A feature that’s supposed to make the Google Chrome browser secure has actually been turned into a vulnerability.
It’s inevitable: when some software becomes the most popular in its class, bad guys will start targeting it. Google Chrome made its way to #1 among browsers simply by being better than everything else. And now there is a huge issue that may let cyber-criminals gain access to your personal data – passwords, credit card numbers, etc.
You see, Chrome downloads and installs updates automatically, without asking you, and without notifying you. Which is, in principle, a good thing — using old and potentially buggy software is a security risk.
However, not all the updates come from Google. If you have installed third-party browser extensions from the Chrome Web Store, they will be automatically updated too. And that’s where the trouble is.
You may choose to install a perfectly legitimate Chrome extension, with no malware whatsoever, on your browser, and give it permissions to access your data. But if the extension’s developer includes malware code in a future update, you will never know.

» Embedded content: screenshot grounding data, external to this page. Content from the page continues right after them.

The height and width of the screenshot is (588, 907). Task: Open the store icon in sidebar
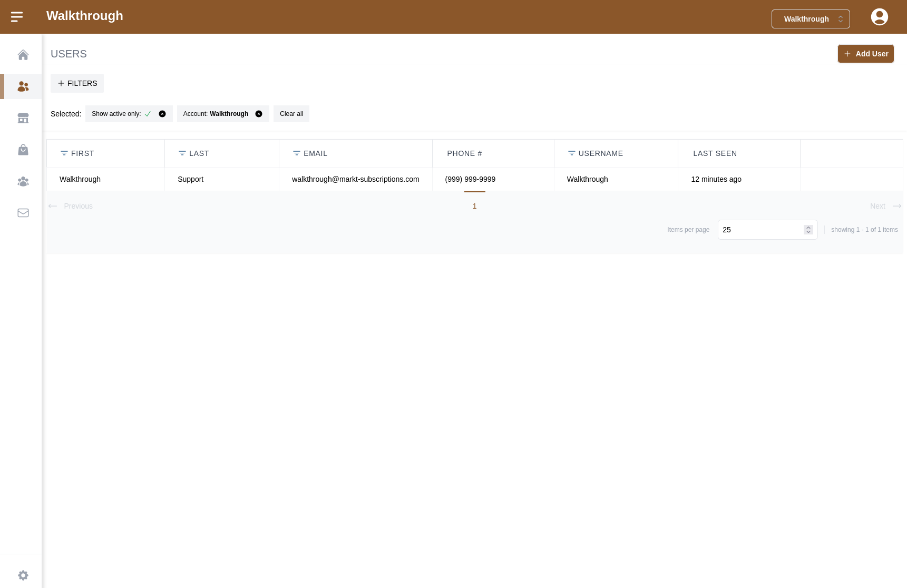coord(23,118)
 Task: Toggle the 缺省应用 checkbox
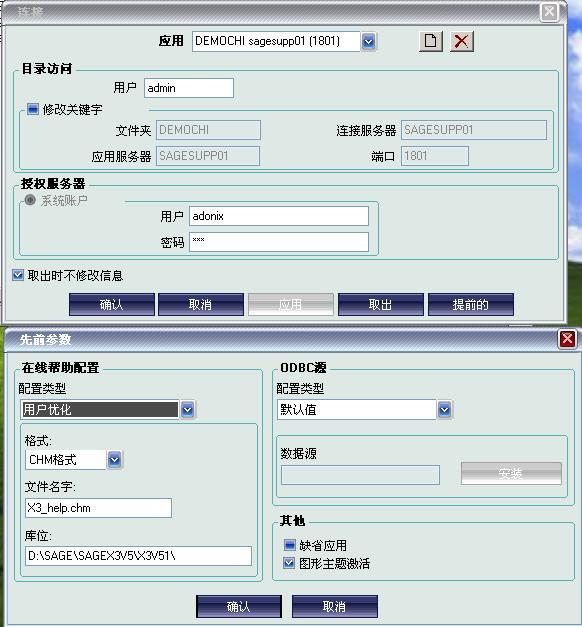click(x=289, y=545)
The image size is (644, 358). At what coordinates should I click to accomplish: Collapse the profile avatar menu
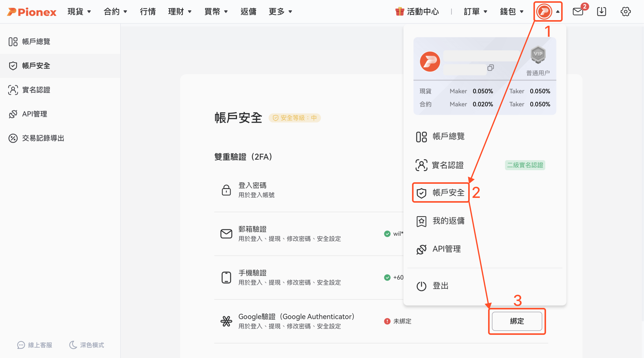click(548, 12)
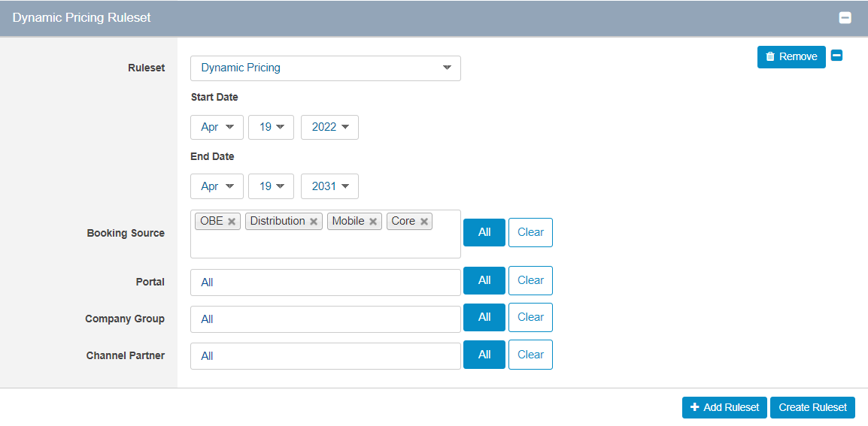This screenshot has width=868, height=426.
Task: Remove the Core tag with x icon
Action: [424, 222]
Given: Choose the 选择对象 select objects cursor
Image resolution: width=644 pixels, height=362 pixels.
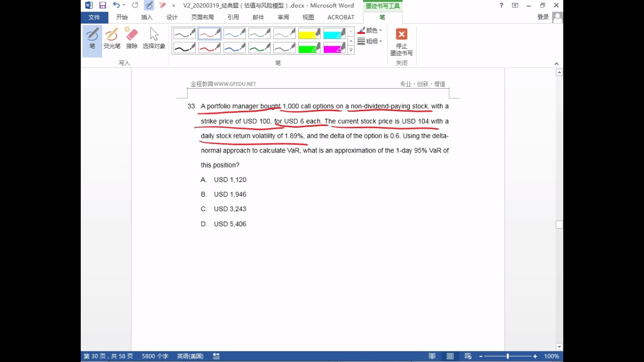Looking at the screenshot, I should tap(154, 39).
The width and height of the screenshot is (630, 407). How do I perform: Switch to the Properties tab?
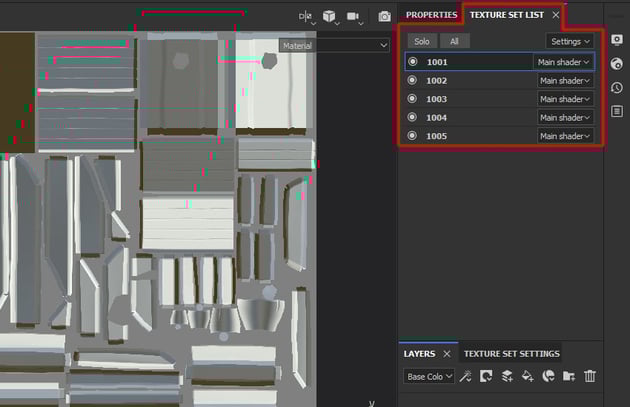(x=431, y=15)
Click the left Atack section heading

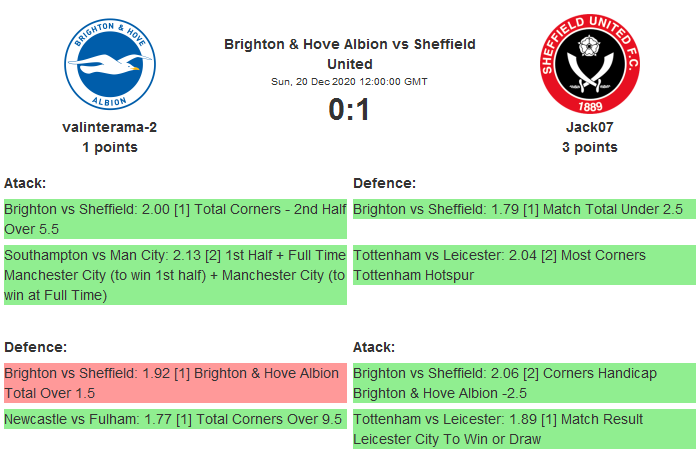tap(25, 183)
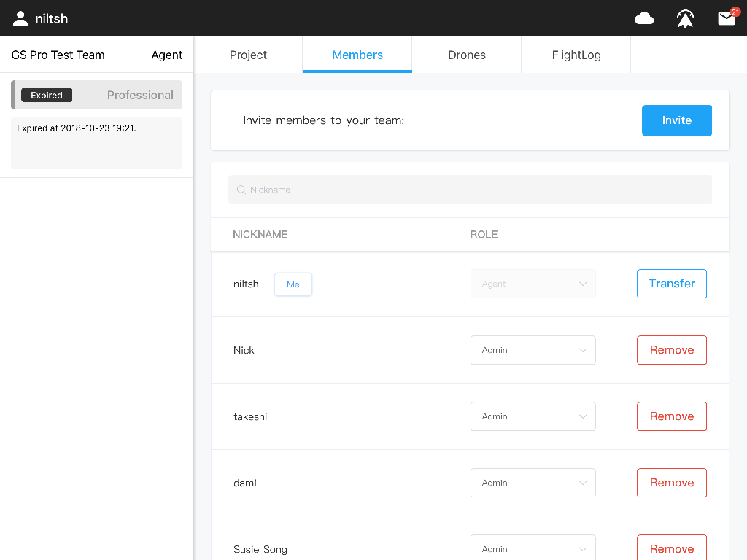747x560 pixels.
Task: Click Transfer next to niltsh
Action: [x=671, y=284]
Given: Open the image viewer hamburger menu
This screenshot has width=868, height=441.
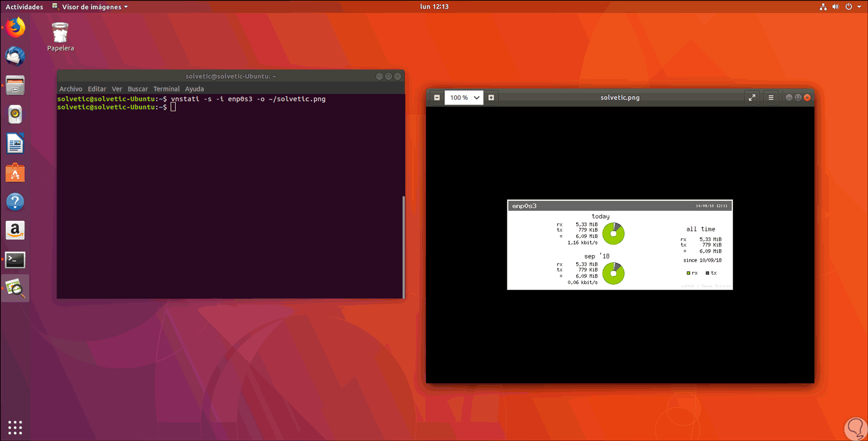Looking at the screenshot, I should point(771,98).
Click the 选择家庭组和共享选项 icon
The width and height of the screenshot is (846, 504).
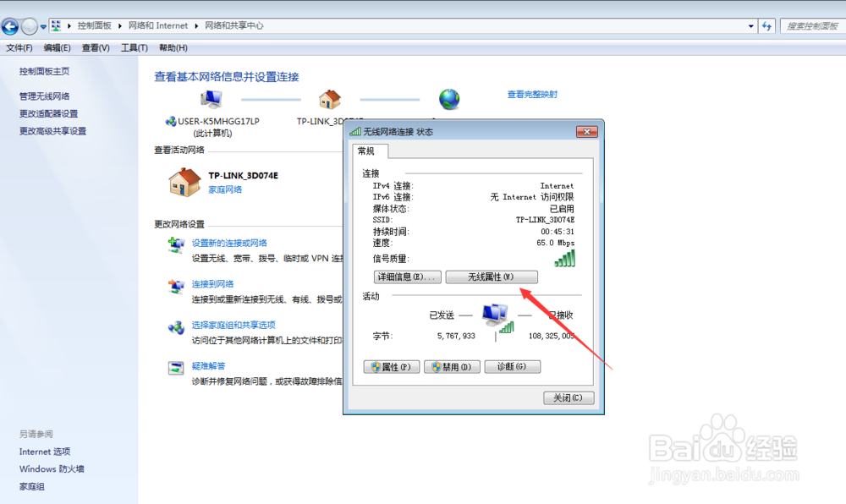(x=176, y=326)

There have been many cases where companies approach developers of popular Chrome extensions and offer to buy the extension. Some of these developers are not aware of the scheme and take the money in good faith. Then the new owner releases an update and bang… millions of Chrome users have spyware on their computers. Google will review and remove reported malware, but often by that time it’s too late.
What can you do about it? Not much, unfortunately. You can choose not to install any extensions on your browser. Or you could switch to a different browser altogether. There is an extension called Extension Defender that will scan your list of installed extensions and identify those that are known to misbehave — but again, it may be too late by the time it discovers something. Apparently, you can also turn off auto-update, but this is, too, a potential security risk in itself.
The only real way to get rid of the issue would be if Google introduces stricter review policies before anything is published in their extension store.